Creating Emotions as Finite States
Another component is included in the overall AI architecture to handle emotions. Internally, it is composed of two nested finite-state components, handling sensations and emotions.
Finite-State Machine for Emotions
The finite-state machine used to model the four emotions contains four states. However, each emotion is associated with two states, such that each state corresponds to two emotions. When pairs of complementary emotions are considered as dimensions, the finite-state machine can be understood as a 2D grid—as shown in Figure 39.1. This enforces the restriction that two complementary emotions may not be active at the same time.
The finite-state machine is fully connected, so there are transitions from each state to every other. The conditions for the transitions are left generic, and are defined by the sensations. The design of this finite-state machine is therefore frozen. All the flexibility comes from the sensations finite-state machine, which defines active emotions; transitions in this finite-state machine match the desired mood.

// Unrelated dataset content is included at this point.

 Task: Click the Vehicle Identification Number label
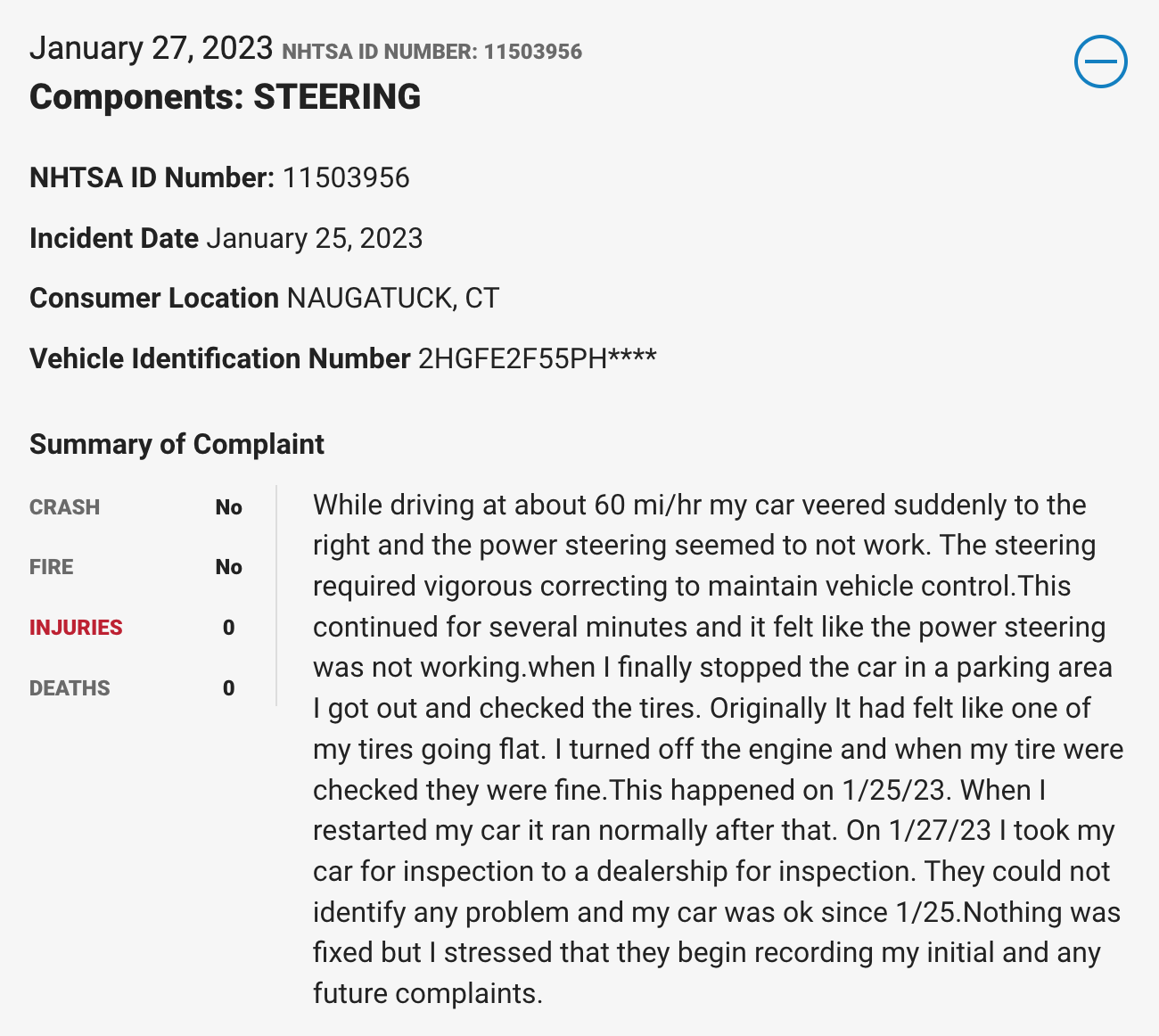pos(219,358)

Each state contains specific values for each of the parameters used to control the behaviors. These are defined in Table 39.2, but can be adjusted by the designers. The parameters are defined for the turn and move actions, and the visual senses are defined as follows:
Finite-State Automaton and Sensations
A finite-state automaton is used to process the perceptions into concise sensations that can be interpreted by the finite-state machine used for emotions. An example finite-state automaton is shown in Figure 39.2. Because these sensations are crafted by the designer (and the emotions are frozen), they implicitly affect the personality of the animats. Some creatures may be likely to react better in combat, whereas others become complacent when nothing happens. These personalities can be controlled indirectly by adjusting the sensations.
The system could be modeled with only one finite-state automaton with five states (one start state and four states corresponding to the recognized sensations). Arbitrary intermediate nodes can be used to simplify the model as necessary. Although this approach is the simplest possible, it does not provide much diversity in the behaviors. Instead, using one finite-state automaton for each of the moods provides the flexibility to customize each of the transitions, while still keeping the complexity of the system low.
The two finite-state components are built separately, but need to work closely together to produce the final system. The stimuli from the environment are passed as events to the finite-state automaton. The sensations are passed asynchronously as messages to the finite-state machine modeling the emotions, as shown in Figure 39.3. With this approach, the emotional state is always up-to-date, driven reactively in a very efficient fashion.
Similarly to biological creatures, the emotions are experienced subconsciously. In this system, the moods are essentially an underlying layer for the AI already developed. The previously developed AI architecture is therefore required as another layer to provide the intelligence.
These two layers need to interact for the mood to affect the behavior, as shown in Figure 39.4. The mood is queried by sensor and effector components that manifest the emotions (that is, vision queries or movement actions). Depending on the component, the emotions are queried on-the-fly when necessary or they are passed by messages and cached.
Figure 39.4. High-level view of the architecture with the emotions and the reactive behaviors working independently. The emotions affect the senses and actions with parameters.